As grim as the economic outlook appears, the greater danger to the world economy may be the risk that the euro common currency could be undermined by the deepening rifts between its members and their leaders. That almost happened in the early years of the last decade, but was averted when the European Central Bank, the euro's Federal Reserve, used its monetary firepower to prevent Greece, Italy and Spain from becoming insolvent.
The central bank is again flooding the eurozone with credit and buying the bonds of eurozone governments to keep their borrowing costs from spinning out of control. But the central bank's ability to rescue the euro again may be constrained after a ruling Tuesday by Germany's highest court.
The German Constitutional Court issued an ultimatum to the European Central Bank, saying it must show that the side effects of the bond buying do not outweigh the economic benefits. The court threatened to bar Germany's central bank, the Bundesbank, from taking part in the stimulus program, which would be a serious breach of European unity.
The coronavirus is already producing an economic shock in Europe more severe than the one that followed the financial crisis in 2008.
"It is clearly more massive, and it is going down more steeply," Clemens Fuest, the president of the Ifo Institute, one of Germany's leading economic think tanks, said during an online presentation Wednesday.
The pandemic could have ramifications for politics and society that are impossible to predict. The economic dislocation caused by the 2008 financial crisis helped fuel far-right populist movements in Germany, Italy and France.
Europe's best hope is that economies will bounce back quickly, in what economists optimistically call a V-shaped recession, as lockdowns are eased.
Already, factories have resumed production in much of Italy, and Germany this week allowed hairdressers to begin receiving customers again. France will begin gradually ending its lockdown next week.

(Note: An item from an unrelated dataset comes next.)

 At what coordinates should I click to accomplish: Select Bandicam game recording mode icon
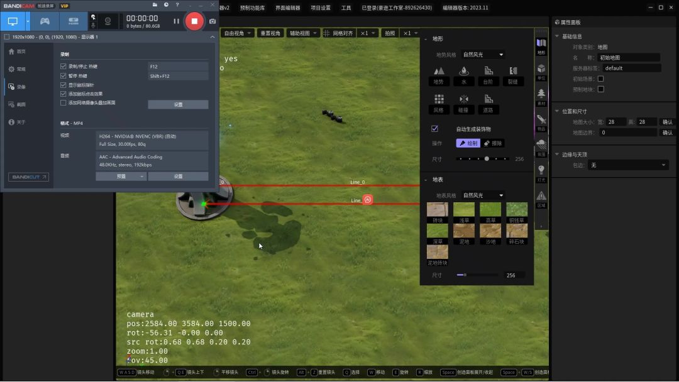45,21
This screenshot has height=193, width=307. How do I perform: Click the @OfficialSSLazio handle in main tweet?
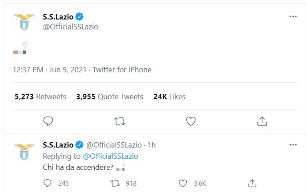pos(70,27)
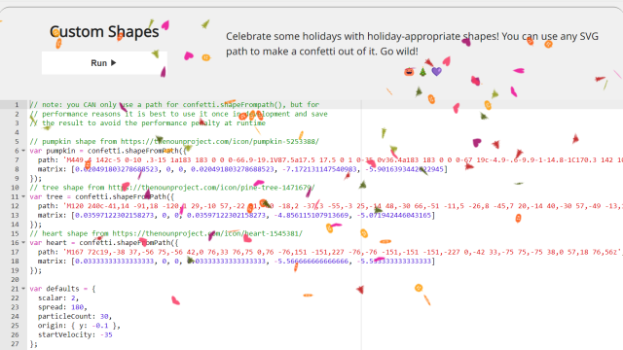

But many restrictions remain, including bans on large public gatherings. And no one knows yet whether the virus will reappear with a vengeance as public life resumes.
The fresh set of figures will pile pressure on European leaders to conjure up a brave joint response to the recession to ensure the recovery isn't lopsided, hurting the joint currency and spawning more political unrest in the weaker economies.
Although the leaders have approved a half-trillion euros' worth of measures that effectively call on wealthier nations to subsidize the recovery of worse-hit poorer ones, they have been criticized for not going far enough.
The persistent divide "poses a threat to the single market and the euro area — yet it can be mitigated through decisive, joint European action," Gentiloni said.